Would you please give the entries again word for word, with no images in your copy?

━━━━━ Data provided ━━━━━

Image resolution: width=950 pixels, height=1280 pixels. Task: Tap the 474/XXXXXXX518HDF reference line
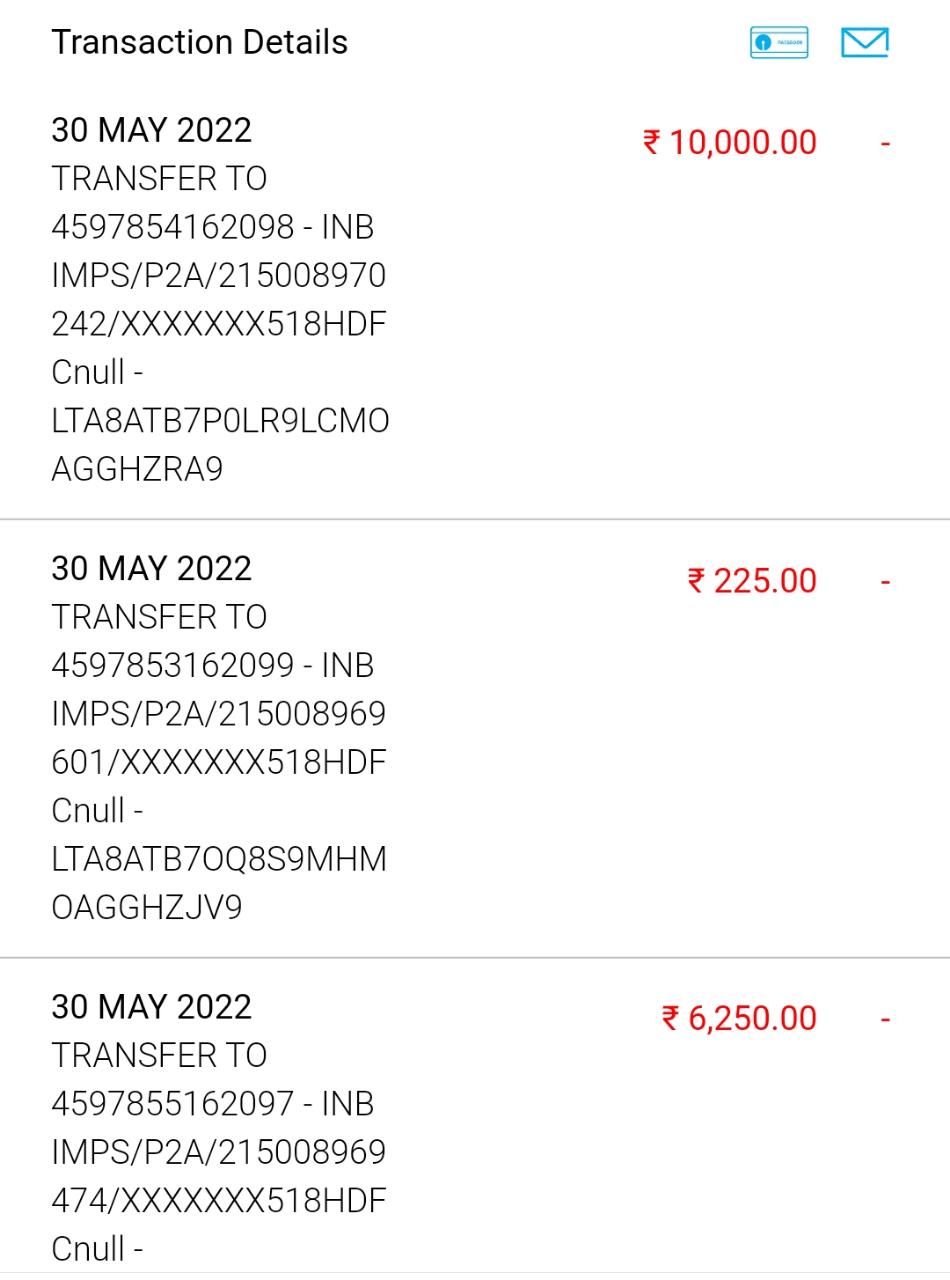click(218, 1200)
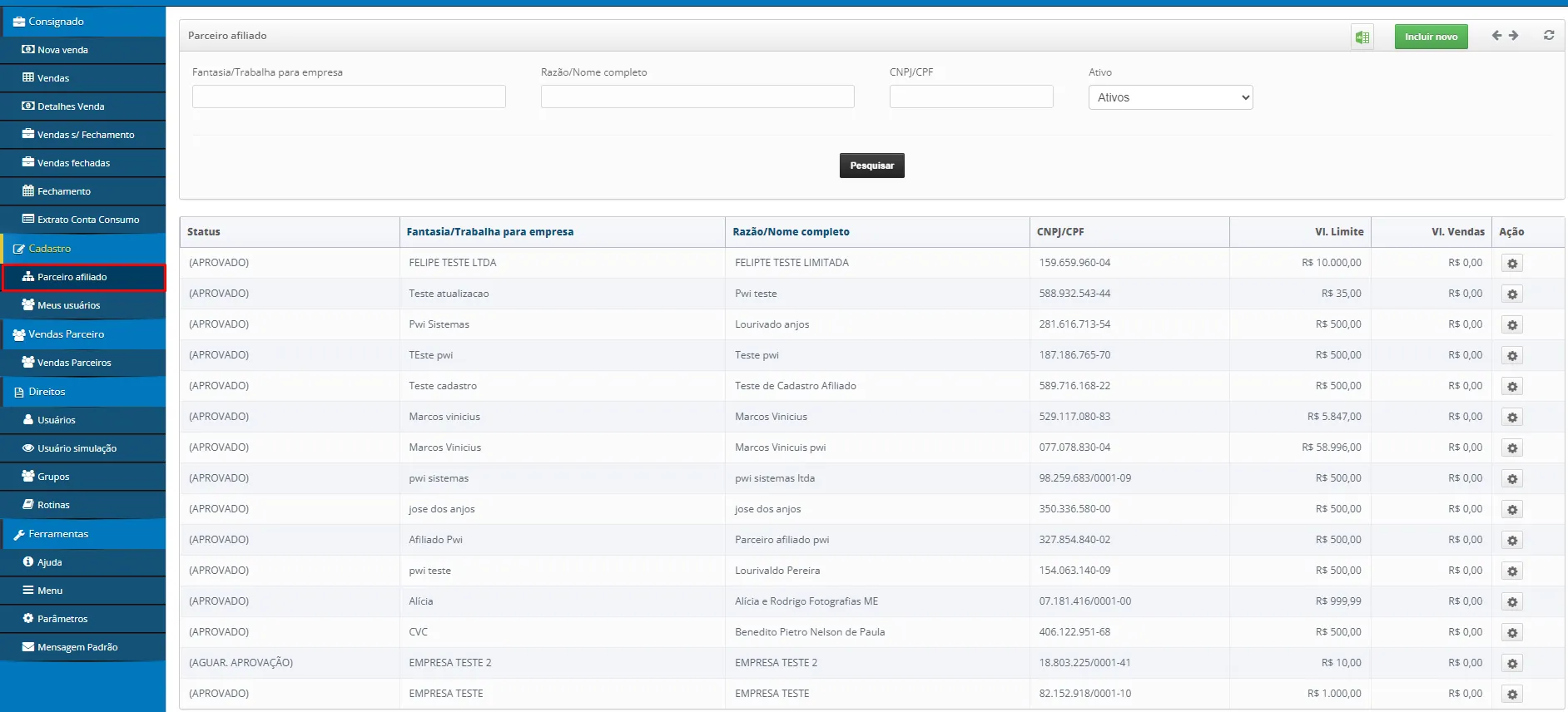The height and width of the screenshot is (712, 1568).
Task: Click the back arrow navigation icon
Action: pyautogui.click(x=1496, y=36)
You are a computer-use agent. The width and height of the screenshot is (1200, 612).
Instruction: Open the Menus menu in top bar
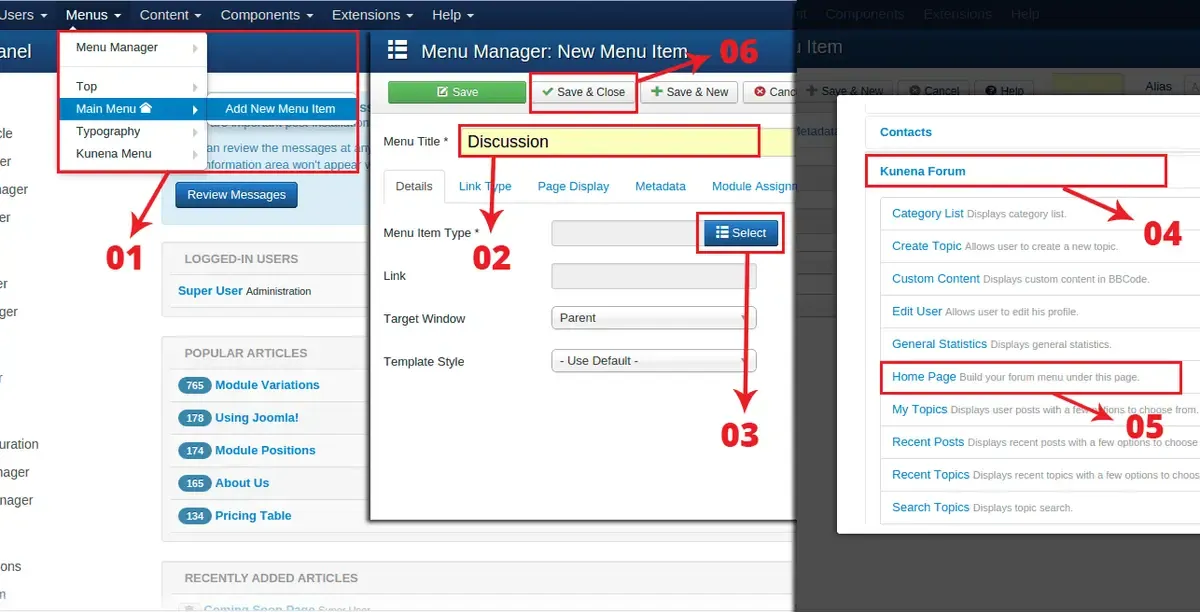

━━━━━

## [Task answer]
Image resolution: width=950 pixels, height=1280 pixels. Task: Tap the 474/XXXXXXX518HDF reference line
click(218, 1200)
The height and width of the screenshot is (712, 1568).
Task: Click the back arrow navigation icon
Action: pyautogui.click(x=1496, y=36)
You are a computer-use agent. The width and height of the screenshot is (1200, 612).
Instruction: Open the Menus menu in top bar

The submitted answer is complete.